◆ Your goal
Only the lines below between the ones containing "[Agregue uno] (1497, 166)" and "[link to TikTok] (267, 2536)", inclusive, are to be reproduced, each exactly as it stands.
☆ ☆ ☆ ☆ ☆ ☆ ☆
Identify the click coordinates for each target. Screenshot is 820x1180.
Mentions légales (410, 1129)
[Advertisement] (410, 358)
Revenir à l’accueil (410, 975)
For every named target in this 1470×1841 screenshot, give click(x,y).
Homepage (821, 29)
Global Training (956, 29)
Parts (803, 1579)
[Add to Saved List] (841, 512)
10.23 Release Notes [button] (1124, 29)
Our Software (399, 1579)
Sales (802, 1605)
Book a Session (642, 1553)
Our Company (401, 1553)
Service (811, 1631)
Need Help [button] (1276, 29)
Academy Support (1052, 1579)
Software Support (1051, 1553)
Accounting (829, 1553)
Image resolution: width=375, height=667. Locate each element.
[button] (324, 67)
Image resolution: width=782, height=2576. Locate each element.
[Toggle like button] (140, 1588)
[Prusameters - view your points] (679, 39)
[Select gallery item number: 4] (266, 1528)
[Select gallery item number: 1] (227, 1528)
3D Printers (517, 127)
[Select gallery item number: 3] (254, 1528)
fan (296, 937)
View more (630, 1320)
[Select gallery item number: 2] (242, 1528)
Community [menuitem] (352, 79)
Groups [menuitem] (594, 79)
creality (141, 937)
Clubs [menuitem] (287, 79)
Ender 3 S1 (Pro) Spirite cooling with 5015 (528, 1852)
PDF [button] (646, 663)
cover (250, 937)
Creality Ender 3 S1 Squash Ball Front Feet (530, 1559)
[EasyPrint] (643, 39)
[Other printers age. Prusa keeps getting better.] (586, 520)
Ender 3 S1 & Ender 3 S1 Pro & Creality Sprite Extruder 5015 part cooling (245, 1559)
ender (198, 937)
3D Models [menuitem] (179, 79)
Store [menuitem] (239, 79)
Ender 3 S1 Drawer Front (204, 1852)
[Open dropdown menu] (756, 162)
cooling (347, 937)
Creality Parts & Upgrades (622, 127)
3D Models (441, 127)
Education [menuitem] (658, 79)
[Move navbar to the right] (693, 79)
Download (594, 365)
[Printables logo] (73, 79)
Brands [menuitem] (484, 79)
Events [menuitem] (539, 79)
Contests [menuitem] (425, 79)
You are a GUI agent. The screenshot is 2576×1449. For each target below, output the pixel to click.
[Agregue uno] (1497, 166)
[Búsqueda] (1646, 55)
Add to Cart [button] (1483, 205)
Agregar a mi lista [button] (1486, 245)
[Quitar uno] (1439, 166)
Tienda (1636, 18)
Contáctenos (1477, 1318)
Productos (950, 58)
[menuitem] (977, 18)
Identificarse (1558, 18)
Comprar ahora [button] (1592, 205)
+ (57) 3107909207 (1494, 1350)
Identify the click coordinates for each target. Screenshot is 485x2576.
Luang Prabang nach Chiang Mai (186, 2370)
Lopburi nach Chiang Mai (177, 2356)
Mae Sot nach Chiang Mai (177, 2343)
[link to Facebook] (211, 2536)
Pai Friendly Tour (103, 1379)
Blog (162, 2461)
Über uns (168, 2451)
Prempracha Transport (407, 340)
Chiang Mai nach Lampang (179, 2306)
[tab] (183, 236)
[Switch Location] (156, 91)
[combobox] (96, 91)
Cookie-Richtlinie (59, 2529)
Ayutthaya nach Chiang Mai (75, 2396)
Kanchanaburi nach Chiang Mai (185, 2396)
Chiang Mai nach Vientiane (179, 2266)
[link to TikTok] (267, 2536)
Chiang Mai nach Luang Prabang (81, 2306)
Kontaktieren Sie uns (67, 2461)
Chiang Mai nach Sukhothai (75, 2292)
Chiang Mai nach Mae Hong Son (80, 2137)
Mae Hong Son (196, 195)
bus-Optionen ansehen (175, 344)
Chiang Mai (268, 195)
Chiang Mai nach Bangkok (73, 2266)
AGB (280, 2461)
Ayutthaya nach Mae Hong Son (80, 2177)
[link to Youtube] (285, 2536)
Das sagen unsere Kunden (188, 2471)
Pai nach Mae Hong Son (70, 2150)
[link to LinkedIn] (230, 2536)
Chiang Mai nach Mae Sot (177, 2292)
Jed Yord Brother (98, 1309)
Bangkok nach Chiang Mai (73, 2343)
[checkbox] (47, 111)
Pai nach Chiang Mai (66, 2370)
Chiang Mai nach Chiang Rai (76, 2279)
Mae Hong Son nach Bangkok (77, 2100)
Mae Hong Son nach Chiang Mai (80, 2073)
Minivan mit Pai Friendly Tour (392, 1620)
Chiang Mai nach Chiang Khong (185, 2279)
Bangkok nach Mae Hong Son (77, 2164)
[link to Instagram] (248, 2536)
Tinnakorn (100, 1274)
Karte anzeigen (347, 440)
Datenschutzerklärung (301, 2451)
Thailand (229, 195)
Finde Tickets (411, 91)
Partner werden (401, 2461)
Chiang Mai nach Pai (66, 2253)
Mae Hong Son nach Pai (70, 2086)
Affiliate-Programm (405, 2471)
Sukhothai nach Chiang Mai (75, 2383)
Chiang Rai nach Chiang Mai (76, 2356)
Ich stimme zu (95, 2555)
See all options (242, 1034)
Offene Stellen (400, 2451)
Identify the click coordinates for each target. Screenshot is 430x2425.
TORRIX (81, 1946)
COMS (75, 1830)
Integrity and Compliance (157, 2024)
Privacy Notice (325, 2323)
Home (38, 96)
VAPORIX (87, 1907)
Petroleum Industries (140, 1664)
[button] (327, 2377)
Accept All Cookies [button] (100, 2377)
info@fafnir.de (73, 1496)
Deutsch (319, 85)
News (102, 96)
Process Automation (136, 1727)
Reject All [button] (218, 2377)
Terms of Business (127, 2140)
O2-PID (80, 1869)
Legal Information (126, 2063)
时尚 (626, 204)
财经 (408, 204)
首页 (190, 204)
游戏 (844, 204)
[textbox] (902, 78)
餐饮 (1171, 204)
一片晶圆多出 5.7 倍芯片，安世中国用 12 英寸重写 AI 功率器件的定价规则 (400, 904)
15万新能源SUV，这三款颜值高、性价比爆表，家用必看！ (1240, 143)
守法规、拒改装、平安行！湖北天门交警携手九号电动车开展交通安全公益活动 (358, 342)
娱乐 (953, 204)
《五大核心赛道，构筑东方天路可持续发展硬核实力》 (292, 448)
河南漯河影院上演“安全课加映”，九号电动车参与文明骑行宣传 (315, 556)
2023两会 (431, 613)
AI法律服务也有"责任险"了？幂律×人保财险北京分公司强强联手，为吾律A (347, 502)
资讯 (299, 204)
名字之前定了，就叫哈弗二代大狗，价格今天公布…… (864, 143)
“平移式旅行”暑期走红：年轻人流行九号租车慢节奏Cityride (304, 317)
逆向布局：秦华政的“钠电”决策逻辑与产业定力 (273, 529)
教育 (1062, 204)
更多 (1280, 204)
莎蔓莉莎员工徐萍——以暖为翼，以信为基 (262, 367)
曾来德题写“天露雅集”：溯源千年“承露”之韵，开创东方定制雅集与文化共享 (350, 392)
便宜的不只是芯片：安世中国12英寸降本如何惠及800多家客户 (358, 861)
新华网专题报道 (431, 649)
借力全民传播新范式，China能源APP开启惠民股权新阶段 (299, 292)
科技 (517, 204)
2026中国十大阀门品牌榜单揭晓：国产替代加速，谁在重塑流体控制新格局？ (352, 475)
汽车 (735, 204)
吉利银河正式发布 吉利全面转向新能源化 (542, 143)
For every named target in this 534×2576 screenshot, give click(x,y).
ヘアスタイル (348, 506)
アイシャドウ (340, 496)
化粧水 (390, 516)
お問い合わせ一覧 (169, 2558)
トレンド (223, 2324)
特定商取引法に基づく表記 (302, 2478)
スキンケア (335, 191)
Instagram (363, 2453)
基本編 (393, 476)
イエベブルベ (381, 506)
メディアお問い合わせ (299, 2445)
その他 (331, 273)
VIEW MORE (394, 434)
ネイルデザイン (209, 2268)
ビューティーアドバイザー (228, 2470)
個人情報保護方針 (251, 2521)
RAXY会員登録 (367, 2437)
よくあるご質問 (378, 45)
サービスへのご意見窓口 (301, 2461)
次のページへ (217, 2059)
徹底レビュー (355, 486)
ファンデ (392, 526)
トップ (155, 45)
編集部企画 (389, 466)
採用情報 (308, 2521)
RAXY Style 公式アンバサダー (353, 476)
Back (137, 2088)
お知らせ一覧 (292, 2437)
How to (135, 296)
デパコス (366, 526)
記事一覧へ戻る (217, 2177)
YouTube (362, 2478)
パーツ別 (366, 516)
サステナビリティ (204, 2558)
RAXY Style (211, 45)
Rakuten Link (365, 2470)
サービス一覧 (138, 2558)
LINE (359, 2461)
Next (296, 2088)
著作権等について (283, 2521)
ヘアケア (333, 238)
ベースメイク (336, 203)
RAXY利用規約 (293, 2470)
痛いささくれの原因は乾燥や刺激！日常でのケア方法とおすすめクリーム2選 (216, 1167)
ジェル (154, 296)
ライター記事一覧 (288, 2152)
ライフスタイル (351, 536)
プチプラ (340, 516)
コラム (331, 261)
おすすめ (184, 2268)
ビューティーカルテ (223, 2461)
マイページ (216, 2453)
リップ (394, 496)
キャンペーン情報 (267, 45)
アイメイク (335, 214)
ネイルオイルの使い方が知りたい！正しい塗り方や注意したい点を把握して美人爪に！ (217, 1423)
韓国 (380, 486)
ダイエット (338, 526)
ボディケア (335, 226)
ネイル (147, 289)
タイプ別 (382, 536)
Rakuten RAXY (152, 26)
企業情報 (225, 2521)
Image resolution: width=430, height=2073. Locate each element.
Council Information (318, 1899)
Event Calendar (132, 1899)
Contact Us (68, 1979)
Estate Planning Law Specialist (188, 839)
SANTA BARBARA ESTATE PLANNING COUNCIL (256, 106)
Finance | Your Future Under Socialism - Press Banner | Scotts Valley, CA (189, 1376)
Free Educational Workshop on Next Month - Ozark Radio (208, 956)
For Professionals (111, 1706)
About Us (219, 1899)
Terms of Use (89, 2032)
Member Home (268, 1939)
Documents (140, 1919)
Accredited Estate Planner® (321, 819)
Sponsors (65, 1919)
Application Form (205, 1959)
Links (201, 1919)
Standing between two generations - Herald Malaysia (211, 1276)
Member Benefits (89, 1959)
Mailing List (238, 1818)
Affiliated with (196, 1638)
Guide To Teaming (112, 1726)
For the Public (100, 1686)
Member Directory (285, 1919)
☆ ☆ ☆ ☆ ☆ ☆ ☆
◆ Output
[Agregue uno] (1497, 166)
[Búsqueda] (1646, 55)
Add to Cart [button] (1483, 205)
Agregar a mi lista [button] (1486, 245)
[Quitar uno] (1439, 166)
Tienda (1636, 18)
Contáctenos (1477, 1318)
Productos (950, 58)
[menuitem] (977, 18)
Identificarse (1558, 18)
Comprar ahora [button] (1592, 205)
+ (57) 3107909207 (1494, 1350)
Identify the click coordinates for each target. Screenshot is 485x2576.
Luang Prabang nach Chiang Mai (186, 2370)
Lopburi nach Chiang Mai (177, 2356)
Mae Sot nach Chiang Mai (177, 2343)
[link to Facebook] (211, 2536)
Pai Friendly Tour (103, 1379)
Blog (162, 2461)
Über uns (168, 2451)
Prempracha Transport (407, 340)
Chiang Mai nach Lampang (179, 2306)
[tab] (183, 236)
[Switch Location] (156, 91)
[combobox] (96, 91)
Cookie-Richtlinie (59, 2529)
Ayutthaya nach Chiang Mai (75, 2396)
Kanchanaburi nach Chiang Mai (185, 2396)
Chiang Mai nach Vientiane (179, 2266)
[link to TikTok] (267, 2536)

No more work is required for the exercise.